Trigeminal neuralgia involves extremely violent pain similar to an electric shock. It might last as little as two seconds or up to two hours, and it can reappear in multiple episodes over the course of a few weeks or even months.
What is trigeminal neuralgia?
The root of trigeminal neuralgia is in the fifth out of our twelve cranial nerves. It’s the biggest of all the nerves in our head. Now we’ll look at its structure to give you a better understanding of how it radiates all that pain:
- This nerve has three branches. The first is the ophthalmic, or superior branch, which gives off a painful sensation that can go from your scalp to one side of your forehead, along with whichever eye is on that same side.

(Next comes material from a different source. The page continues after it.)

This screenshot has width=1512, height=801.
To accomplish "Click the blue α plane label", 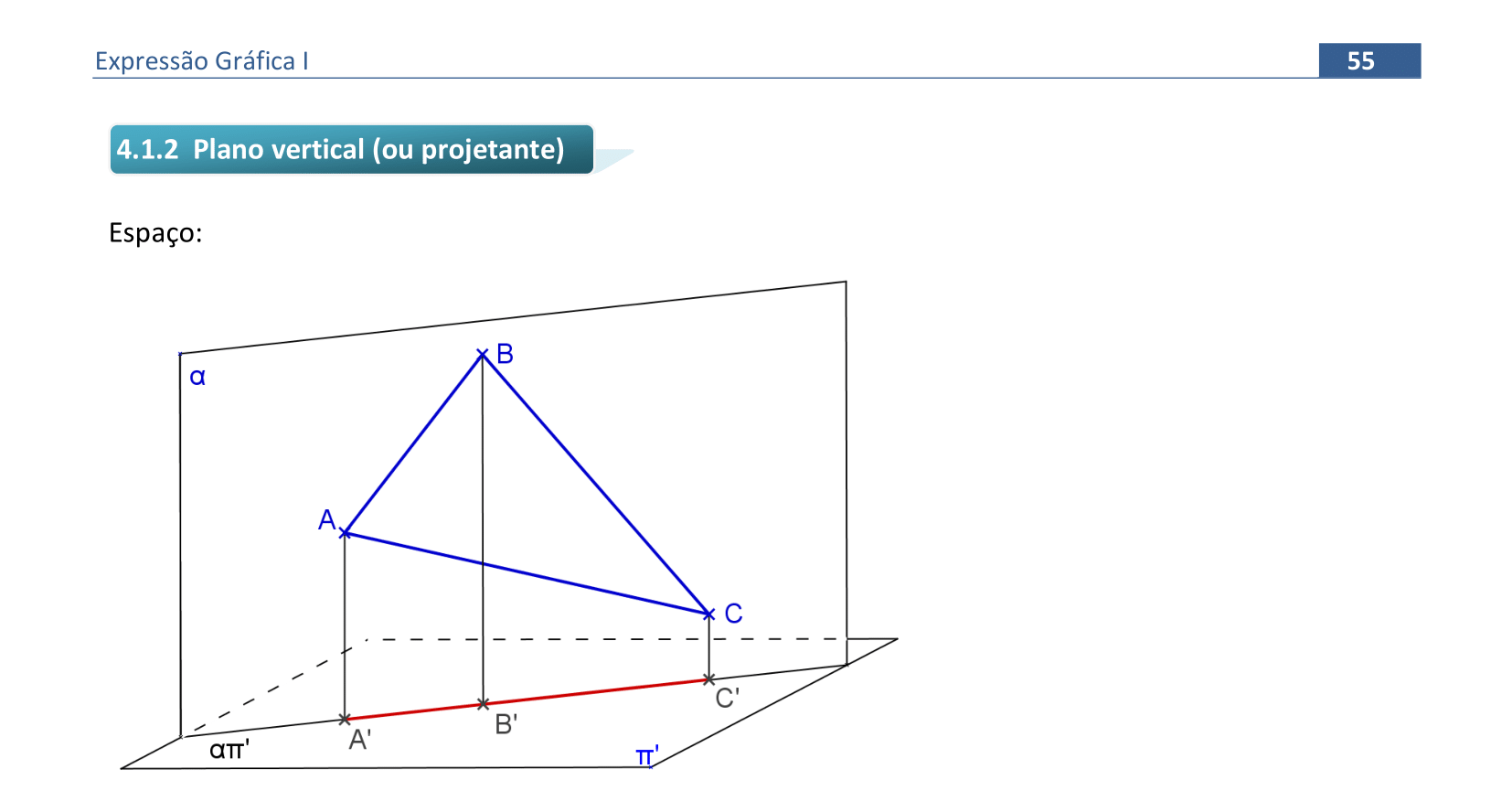I will pos(197,377).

- The maxillary, or middle branch, stimulates your cheeks, upper jaw, upper lip, teeth, upper gums, and one side of your nose.
- Lastly there’s the mandibulary, or inferior branch. This one causes painful sensations in your lower jaw, teeth, lower lip, and lower gums.

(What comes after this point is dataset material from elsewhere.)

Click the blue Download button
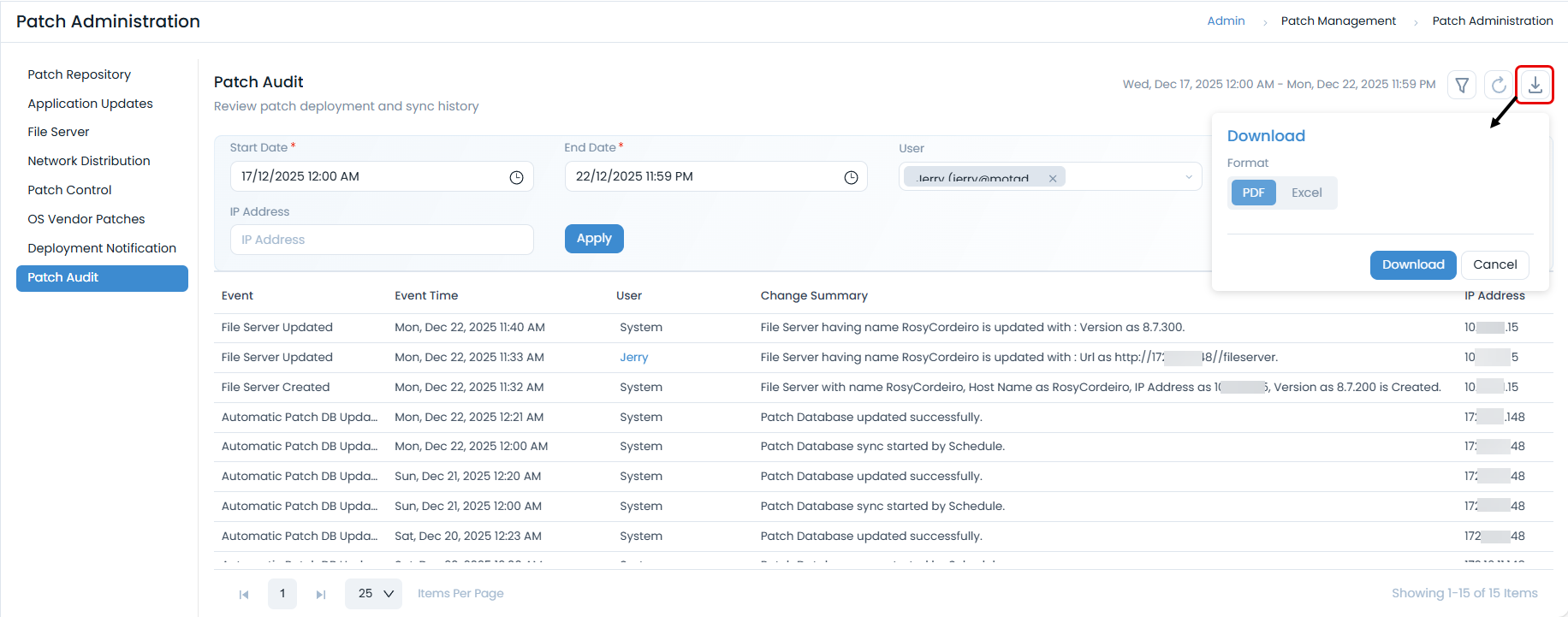 (1412, 264)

People with trigeminal neuralgia will generally experience pain in one side of their face. But there’s also a rare condition called bilateral neuralgia that makes it worse. Basically it means that they’ll have trigeminal neuralgia on both sides of their head.
What symptoms does trigeminal neuralgia have?
The symptoms associated with trigeminal neuralgia vary between patients. One thing they all share are “trigger areas,” the regions that respond with intense pain when stimulated. The pain is like an intense electric shock that lasts seconds, minutes — up to two hours.
- Simple actions like touching or stroking your face can be painful.
- Changes in temperature, chewing, talking, and grinding your teeth can all trigger the paralyzing pain that goes with neuralgia.
- The pain follows a path that may go from your scalp to one eye, an ear, and all the way down to your jaw.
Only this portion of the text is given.